Ending Value = Initial Value + Capital Appreciation + Dividends Earned=$9,000+$1,500+$1,500=$12,000

Annual Return is calculated using the formula given below

Annual Return = [(Ending Value / Initial Value) ^(1 / No. of Years)] - 1

Annual Return=[($12,000/$9,000)^(1/5)]-1=5.9% or 6%(approx).

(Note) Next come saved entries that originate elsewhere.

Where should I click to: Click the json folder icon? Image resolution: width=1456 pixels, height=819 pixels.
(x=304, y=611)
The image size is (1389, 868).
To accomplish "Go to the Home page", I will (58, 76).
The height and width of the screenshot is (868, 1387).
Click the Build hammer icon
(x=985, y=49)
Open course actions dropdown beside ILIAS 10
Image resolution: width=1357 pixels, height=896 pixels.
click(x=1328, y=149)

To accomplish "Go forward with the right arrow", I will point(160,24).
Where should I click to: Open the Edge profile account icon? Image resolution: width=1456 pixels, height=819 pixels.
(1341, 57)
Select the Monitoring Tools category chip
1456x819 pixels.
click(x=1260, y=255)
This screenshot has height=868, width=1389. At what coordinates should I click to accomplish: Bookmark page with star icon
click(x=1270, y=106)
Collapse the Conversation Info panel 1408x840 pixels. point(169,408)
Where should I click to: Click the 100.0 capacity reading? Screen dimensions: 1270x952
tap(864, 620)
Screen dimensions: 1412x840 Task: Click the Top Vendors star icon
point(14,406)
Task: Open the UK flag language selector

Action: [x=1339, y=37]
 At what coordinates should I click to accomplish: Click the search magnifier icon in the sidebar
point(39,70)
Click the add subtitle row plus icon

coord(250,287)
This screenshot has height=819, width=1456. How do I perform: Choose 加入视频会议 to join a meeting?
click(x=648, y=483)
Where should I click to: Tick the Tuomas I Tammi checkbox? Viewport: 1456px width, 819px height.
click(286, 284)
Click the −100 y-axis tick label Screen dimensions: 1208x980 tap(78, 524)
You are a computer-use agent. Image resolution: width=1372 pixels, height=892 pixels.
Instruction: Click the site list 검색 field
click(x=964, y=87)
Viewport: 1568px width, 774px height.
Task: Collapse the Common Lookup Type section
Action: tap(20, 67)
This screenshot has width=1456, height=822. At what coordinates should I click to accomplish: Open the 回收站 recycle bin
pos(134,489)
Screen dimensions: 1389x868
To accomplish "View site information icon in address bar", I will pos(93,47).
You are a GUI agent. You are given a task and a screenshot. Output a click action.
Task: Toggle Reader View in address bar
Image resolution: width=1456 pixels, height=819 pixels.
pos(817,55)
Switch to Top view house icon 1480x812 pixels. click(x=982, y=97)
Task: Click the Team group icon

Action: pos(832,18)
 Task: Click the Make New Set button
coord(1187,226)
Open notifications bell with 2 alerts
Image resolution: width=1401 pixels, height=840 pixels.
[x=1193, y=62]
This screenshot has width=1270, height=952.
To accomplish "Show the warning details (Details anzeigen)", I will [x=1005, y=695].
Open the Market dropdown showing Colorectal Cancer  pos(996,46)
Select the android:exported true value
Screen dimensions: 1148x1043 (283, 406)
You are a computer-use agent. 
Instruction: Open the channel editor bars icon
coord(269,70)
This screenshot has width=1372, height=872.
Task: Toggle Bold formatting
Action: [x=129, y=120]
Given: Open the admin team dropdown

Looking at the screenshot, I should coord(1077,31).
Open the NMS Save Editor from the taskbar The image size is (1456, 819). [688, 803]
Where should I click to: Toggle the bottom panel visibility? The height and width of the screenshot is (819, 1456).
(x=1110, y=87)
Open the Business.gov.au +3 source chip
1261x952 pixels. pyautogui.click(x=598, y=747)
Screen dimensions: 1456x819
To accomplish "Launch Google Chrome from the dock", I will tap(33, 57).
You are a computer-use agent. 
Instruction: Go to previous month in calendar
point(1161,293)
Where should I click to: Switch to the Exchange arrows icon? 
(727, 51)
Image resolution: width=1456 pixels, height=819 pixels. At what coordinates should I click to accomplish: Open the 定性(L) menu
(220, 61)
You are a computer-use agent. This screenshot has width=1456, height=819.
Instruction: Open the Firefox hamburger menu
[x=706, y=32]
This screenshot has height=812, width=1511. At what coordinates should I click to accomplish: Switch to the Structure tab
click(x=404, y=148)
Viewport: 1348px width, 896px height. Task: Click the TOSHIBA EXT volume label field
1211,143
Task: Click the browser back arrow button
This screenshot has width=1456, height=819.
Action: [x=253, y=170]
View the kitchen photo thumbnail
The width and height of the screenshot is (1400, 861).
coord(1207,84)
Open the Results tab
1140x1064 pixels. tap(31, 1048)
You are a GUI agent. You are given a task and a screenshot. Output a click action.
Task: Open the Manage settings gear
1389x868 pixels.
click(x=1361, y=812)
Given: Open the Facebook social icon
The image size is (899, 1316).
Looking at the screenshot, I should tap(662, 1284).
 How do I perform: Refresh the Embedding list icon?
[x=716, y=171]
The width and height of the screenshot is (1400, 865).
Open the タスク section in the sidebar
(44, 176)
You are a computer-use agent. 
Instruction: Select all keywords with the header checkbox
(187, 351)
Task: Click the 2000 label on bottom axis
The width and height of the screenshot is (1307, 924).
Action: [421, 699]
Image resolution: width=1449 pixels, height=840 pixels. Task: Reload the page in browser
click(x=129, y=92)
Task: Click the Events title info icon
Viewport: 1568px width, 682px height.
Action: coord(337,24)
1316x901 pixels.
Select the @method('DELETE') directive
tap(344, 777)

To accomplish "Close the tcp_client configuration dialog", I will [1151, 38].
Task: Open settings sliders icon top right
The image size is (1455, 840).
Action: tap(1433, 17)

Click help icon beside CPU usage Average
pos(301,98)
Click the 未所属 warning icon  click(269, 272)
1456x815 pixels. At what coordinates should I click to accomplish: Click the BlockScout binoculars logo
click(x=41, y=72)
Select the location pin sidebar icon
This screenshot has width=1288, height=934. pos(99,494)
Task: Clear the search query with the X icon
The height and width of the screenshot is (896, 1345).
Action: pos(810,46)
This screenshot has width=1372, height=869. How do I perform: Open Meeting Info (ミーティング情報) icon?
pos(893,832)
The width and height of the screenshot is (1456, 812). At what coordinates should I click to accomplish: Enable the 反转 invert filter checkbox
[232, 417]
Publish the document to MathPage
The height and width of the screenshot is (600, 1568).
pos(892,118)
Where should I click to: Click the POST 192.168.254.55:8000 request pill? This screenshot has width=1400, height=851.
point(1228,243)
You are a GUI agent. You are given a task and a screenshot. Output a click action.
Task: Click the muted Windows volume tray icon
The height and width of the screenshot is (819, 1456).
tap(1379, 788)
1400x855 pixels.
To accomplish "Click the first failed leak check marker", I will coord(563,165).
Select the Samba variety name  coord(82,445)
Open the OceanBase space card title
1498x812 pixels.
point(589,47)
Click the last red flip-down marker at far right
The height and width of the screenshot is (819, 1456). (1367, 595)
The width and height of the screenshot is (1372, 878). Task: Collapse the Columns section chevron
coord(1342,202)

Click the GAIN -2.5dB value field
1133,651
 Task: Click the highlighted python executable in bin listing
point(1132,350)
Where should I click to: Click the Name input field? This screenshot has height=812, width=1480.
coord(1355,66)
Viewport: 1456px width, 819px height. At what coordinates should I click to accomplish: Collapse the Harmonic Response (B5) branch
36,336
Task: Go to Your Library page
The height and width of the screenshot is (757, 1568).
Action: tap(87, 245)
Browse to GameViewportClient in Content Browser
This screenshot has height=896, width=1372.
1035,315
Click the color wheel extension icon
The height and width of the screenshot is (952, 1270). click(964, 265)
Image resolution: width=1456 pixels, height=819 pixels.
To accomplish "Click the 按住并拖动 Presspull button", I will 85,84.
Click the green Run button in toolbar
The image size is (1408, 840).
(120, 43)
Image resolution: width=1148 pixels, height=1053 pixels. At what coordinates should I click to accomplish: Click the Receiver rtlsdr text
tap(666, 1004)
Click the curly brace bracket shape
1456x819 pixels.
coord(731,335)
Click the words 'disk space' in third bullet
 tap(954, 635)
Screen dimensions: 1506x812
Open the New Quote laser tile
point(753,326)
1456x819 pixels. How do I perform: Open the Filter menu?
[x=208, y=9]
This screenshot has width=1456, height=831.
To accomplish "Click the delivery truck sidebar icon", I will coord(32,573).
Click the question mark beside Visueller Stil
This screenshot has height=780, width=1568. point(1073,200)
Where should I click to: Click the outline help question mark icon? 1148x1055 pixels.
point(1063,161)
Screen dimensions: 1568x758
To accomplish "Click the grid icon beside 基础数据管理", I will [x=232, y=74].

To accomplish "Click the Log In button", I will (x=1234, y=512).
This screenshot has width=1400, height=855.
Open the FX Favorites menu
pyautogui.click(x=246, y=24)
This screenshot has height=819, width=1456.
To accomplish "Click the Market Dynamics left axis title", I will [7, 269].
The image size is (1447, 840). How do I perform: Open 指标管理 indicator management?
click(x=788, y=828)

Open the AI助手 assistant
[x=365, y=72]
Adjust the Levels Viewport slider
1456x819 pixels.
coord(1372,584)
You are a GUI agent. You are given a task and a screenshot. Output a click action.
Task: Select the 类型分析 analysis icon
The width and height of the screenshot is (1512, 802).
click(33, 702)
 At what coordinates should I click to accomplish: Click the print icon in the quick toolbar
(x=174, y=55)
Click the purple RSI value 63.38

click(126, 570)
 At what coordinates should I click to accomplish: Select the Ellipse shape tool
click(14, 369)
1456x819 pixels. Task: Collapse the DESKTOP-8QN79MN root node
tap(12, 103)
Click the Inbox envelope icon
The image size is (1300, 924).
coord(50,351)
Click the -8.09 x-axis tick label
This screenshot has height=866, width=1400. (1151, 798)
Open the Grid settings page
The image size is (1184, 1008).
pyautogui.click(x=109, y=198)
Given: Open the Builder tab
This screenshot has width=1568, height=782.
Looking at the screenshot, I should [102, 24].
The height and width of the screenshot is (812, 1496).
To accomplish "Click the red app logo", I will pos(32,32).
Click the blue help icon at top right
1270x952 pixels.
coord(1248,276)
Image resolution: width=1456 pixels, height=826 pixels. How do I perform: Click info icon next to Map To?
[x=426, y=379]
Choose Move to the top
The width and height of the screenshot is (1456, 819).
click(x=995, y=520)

b) Answer- The annual return on this investment is 11%

Particulars Value
Initial Price of Building $850,000
Capital appreciation[Selling price-Initial price] $100,000*
Rent for 7 years[$110,000*7) $770,000
No. of Years 7

* Capital appreciation=$9,50,000-$8,50,000=$1,00,000

Ending Value = Initial Value + Capital Appreciation + Rent=$850,000+$100,000+$770,000=$1,720,000

Annual Return is calculated using the formula given below

Annual Return = [(Ending Value / Initial Value) ^(1 / No. of Years)] - 1

Annual Return=[($1,720,000/$850,000)^(1/7)]-1=10.6% or 11%(approx).

c) The return on investment is 8% & hence less than 13%

Particulars Value
Initial Stock Price $1,000
Capital Appreciation[Selling price-Initial price] ($150)*
Dividend for 5 year[$130*5) $650
No. of Years 5

* Capital appreciation=$850-$1,000=($150)

Ending Value = Initial Value + Capital Appreciation + Dividends Earned=$1,000-$150+$650=$1,500

Annual Return is calculated using the formula given below

Annual Return = [(Ending Value / Initial Value) ^(1 / No. of Years)] - 1

Annual Return=[($1,500/$1,000)^(1/5)]-1=8.4% or 8%(approx).